Friday 28 August 2020

Blindness

 by Simon Stephens from the novel by José Saramago

seen at the Donmar Warehouse on 27 August 2020

'A socially distanced immersive experience' is being performed at the Donmar four times a day from 1 August to 5 September; it lasts about seventy minutes.

The play is based on Saramago's 1995 novel, which describes in harrowing detail the effects of an unexplained epidemic of blindness afflicting an unnamed (presumably Portuguese) city. Juliet Stevenson narrates the description of the onset of the epidemic, and then takes the role of the Doctor's Wife, who, through not contracting the disease, is able to help a small group of people survive the ensuing breakdown of civil society. For much of the time she pretends to be blind herself, until it is no longer useful to do so.

Although Simon Stephens began work on his adaptation some eighteen months ago, and the director Walter Meierjohann had been thinking of staging an adaptation for some twenty years, neither of them could have imagined the wider circumstances in which the production has been launched. The Donmar, like all other theatres in Britain, has been closed since late March, and it is among the first indoor venues to attempt a reopening of sorts; the industry in general cannot see how to stage live performances with massively reduced seating capacity since theatres usually rely on at least 80% capacity to break even.

The solution in this small theatre is to take out all the stalls seats and build up the floor of the acting area to be level with the fourth row (the back row), and then to place pairs of chairs around the space at socially distanced intervals, allowing for an audience of about forty members. Furthermore, each member of the audience has a set of headphones (assiduously cleaned after each performance).
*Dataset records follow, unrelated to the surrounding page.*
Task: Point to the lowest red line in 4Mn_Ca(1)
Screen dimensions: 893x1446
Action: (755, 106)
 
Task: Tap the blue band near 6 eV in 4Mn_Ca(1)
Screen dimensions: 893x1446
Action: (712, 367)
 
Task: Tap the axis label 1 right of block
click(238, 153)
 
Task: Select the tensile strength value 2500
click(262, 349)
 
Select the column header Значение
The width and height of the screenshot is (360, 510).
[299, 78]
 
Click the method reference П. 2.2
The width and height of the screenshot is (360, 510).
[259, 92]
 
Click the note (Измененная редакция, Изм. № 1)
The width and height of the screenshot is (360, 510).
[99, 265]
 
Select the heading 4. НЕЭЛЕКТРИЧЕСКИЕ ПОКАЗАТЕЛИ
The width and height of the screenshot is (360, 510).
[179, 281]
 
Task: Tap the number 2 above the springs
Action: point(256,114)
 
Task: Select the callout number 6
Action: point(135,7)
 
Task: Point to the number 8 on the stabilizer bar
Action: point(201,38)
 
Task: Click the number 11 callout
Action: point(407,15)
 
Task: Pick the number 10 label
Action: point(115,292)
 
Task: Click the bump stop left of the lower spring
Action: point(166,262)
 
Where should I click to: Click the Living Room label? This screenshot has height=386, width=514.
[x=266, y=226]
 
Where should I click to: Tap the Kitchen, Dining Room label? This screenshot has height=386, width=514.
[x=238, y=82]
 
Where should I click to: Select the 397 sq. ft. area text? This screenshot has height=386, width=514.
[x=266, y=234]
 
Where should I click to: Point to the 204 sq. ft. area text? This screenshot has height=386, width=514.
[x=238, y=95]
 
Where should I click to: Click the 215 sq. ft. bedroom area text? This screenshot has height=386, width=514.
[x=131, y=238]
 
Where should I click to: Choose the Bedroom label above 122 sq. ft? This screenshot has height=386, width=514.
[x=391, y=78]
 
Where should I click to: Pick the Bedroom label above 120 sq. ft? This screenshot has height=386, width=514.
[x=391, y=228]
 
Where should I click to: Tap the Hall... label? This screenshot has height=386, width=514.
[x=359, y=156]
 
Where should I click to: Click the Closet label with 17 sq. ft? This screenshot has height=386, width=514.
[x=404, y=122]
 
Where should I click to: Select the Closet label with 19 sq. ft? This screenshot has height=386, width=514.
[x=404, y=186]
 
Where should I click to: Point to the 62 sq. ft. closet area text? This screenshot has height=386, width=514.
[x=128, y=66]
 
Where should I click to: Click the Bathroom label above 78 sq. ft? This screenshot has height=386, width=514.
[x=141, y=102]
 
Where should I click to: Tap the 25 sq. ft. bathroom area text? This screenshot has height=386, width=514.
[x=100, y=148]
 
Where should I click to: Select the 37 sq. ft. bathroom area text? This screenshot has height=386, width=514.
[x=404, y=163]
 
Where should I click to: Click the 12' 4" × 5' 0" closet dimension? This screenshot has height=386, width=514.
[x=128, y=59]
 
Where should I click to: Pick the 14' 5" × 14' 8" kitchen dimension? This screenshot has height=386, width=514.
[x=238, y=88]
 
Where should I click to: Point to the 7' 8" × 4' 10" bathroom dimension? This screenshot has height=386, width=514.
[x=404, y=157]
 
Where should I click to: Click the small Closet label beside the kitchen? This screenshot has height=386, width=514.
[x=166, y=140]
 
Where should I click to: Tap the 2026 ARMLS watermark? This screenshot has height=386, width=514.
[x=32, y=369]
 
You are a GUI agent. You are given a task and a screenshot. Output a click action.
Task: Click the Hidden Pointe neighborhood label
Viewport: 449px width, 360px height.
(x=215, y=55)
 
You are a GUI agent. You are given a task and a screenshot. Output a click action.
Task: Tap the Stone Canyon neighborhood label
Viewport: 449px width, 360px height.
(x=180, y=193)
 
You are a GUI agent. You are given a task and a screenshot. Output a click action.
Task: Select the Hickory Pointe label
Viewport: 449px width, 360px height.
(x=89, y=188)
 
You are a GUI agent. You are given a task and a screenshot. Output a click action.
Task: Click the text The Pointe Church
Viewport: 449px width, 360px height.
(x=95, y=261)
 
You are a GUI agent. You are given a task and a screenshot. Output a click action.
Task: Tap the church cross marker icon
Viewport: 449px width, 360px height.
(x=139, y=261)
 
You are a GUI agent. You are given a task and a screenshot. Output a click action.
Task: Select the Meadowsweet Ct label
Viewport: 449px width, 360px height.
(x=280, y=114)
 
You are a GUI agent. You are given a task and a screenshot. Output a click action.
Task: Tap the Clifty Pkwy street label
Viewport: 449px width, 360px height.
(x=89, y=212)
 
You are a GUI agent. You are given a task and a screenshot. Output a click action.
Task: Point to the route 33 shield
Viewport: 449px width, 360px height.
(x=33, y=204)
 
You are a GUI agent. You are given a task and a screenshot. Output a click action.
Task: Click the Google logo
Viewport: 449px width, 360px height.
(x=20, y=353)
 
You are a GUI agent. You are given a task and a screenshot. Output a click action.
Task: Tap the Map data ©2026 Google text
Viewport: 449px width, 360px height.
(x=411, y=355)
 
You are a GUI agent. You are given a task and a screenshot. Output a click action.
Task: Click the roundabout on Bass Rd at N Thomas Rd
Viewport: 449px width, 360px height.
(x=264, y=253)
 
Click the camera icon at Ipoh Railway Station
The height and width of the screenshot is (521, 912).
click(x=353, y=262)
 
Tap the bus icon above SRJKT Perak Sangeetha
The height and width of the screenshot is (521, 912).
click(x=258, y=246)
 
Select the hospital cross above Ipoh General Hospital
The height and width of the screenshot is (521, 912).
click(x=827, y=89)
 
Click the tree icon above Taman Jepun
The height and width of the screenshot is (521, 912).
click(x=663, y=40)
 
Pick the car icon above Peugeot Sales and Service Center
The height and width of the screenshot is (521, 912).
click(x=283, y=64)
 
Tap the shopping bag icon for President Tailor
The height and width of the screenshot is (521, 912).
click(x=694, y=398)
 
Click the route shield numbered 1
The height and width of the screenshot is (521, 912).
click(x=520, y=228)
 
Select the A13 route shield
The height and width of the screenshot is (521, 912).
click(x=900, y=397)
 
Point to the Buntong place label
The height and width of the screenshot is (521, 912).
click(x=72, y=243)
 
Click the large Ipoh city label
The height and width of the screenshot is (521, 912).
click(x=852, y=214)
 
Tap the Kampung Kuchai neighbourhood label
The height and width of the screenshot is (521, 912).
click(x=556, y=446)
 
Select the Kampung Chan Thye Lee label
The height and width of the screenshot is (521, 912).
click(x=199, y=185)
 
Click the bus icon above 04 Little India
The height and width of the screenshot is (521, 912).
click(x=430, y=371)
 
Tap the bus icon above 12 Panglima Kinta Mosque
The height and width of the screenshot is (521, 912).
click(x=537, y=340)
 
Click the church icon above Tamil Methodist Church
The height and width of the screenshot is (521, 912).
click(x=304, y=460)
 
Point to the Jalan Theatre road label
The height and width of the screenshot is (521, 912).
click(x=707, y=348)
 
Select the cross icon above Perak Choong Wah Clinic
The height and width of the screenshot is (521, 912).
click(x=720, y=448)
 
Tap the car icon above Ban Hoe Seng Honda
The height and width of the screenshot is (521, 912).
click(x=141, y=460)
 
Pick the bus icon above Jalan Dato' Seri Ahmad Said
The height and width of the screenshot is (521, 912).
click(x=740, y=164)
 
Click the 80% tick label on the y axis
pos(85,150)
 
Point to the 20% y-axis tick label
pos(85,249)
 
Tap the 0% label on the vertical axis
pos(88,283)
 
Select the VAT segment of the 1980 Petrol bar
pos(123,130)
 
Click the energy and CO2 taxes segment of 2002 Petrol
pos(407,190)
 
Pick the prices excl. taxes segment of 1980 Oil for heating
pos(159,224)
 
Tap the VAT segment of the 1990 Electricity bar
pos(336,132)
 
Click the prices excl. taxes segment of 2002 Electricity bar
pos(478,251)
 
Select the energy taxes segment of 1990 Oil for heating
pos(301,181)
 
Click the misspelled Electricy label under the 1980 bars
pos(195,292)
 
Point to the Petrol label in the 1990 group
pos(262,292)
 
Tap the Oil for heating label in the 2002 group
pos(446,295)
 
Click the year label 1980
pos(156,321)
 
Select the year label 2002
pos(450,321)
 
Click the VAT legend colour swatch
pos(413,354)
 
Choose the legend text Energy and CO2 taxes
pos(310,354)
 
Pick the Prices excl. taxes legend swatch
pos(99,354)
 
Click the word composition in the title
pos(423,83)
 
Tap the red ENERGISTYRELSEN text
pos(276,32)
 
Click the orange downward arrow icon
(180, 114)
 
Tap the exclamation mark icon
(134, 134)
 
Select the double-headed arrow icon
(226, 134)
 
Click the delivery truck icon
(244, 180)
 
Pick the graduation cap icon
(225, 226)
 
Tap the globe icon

Above, there are ranks of tube lighting, some vertical and some horizontal, which change colour before the start. At one dramatic point, the horizontal tubes are lowered to eye level, but for much of the time thereafter, at the height of the epidemic, they are switched off and the audience is n near-total darkness - even the theatre exit signs are not lit.

Everything then depends on the sound. Juliet Stevenson is a gifted actor with a wonderfully expressive voice, and the results are startlingly effective, especially once the soundscape emerges into a full stereophonic effect. The opening narration is dry, but the Doctor's Wife's experience is by turns intimate, practical, worried, enraged, desperate and determined. One feels at times one must be the Doctor, as she whispers confidentially into one's ear; then she is off comforting a young blind boy, or even further away negotiating with soldiers or extortionists in another room. The attention to aural detail by Ben and Max Ringham is astonishingly powerful, and the result is by turns intriguing, frightening, and just occasionally uplifting. There is no point in hoping for a measured response to the crisis by the authorities, since the affliction is all but universal and civic purpose and decency collapses very quickly. Survival can only be ensured by the concentrated effort of small groups of people hoping to find food and water in a now hostile environment.

The outlook in the story is considerably more grim than what we have experienced in the last few months, but that experience itself is bound to affect our reaction to the piece, which brings into sharp focus issues of co-operation and solidarity in a particularly pointed way. It is profoundly eerie to emerge from the experience onto the streets of London at what should be peak early evening travelling time to find them comparatively empty, and to travel home on a train in which there would normally be standing room only for much of the trip in a carriage with barely twenty people in it.

Over years he novel has attracted criticism from blind people for its casual assumption that blindness in itself is a disaster. Although the focus is really on the epidemic, rather than on the blindness, its use as the defining symbol of inadequacy leading to societal collapse can only have been conceived by a sighted person for whom the onset of blindness is a terror. The production team here have not fallen into the error of merely trying to 'teach' the audience what it might be like to be blind: the darkness is in fact  richly creative space for imagining the story.